ROBERT S. RYF Rye, N.Y.
Family Matter
Sir:
Your issue of March 8 contains a letter from Upton Sinclair . . . Since I happen to be his first wife, I find his account quite inaccurate, but I am well aware that Mr. Sinclair knows everything and that he is always right . . . The unhappy incidents to which he refers occurred some 43 years ago. I had hoped that in these intervening years he would develop some qualities of compassion and humility . . .
META FULLER STONE St. Petersburg, Fla.
"This Modern Hoax"
Sir:
Re TIME'S Feb. 8 article, "A Farmer's Fun": I [do not] claim to have positive proof that Olof Ohman carved the Kensington Stone. The statement given to a reporter by me contained an express disclaimer of my ability or intent to specify the perpetrators of this modern hoax. The requirements of science and the declared purpose and spirit of my investigation were satisfied by a demonstration that the Kensington inscription can be completely explained as a modern fabrication . . .

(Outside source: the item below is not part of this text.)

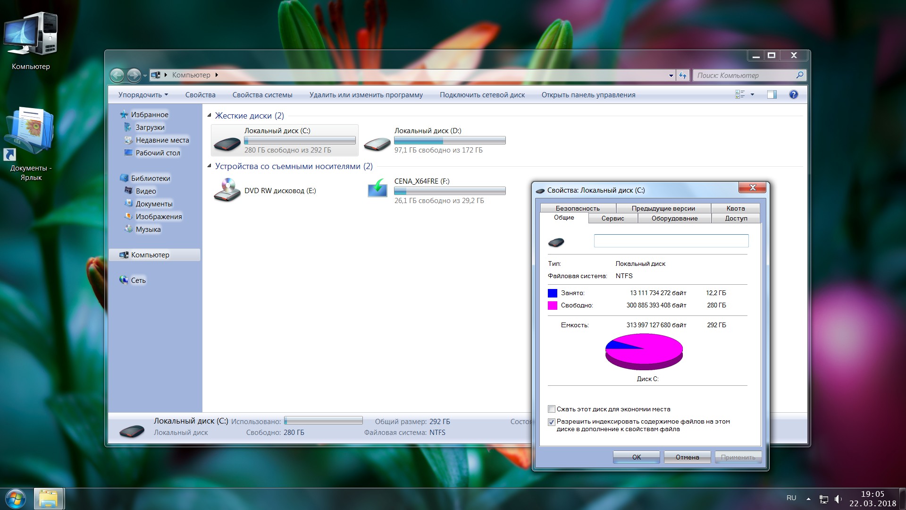The image size is (906, 510).
Task: Switch to the Безопасность tab
Action: pyautogui.click(x=578, y=208)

ERIK WAHLGREN University of California Los Angeles
The Mau Mau
Sir:
Admittedly, Mau Mau threats against human life and order must be stopped. At the same time, however, soldiers, policemen and journalists will serve human decency, better by remembering that even Kenya Mau Mau are human beings. It is difficult to realize that your March 8 report, "The Fusiliers bagged 76 Mau Mau," concerns men, not jack rabbits or quail.
FRANCIS J. CORLEY, SJ. St. Louis, Mo.
The Root of the Matter
Sir:
I find that your March I article concerning the religious situation in France . . . distorts . . . the situation. It is not a question of authority, as you state. From my own personal knowledge, I can state that the visit of the most Rev. Emanuel Suarez, Master General of the Dominican Order, not only met no resistance, but the measures he employed were accepted . . . His visit served to strengthen the bonds which unite the French Dominicans with their leader in Rome. In fact, even before this visit, the Dominican worker-priests themselves had already submitted to the orders of the bishops and of the Holy See.
The root of the matter cannot be solved by speaking of the Gallicanism of 300 years ago; the root of the matter is simply the present tragic social situation which is driving the greater part of the French workers out of the Catholic Church. The priests involved were attempting to find an apostolic solution to that situation. . .
(THE REV.) R. L. BRUCKBERGER,
Dominican
St. Peter Martyr Priory Winona, Minn.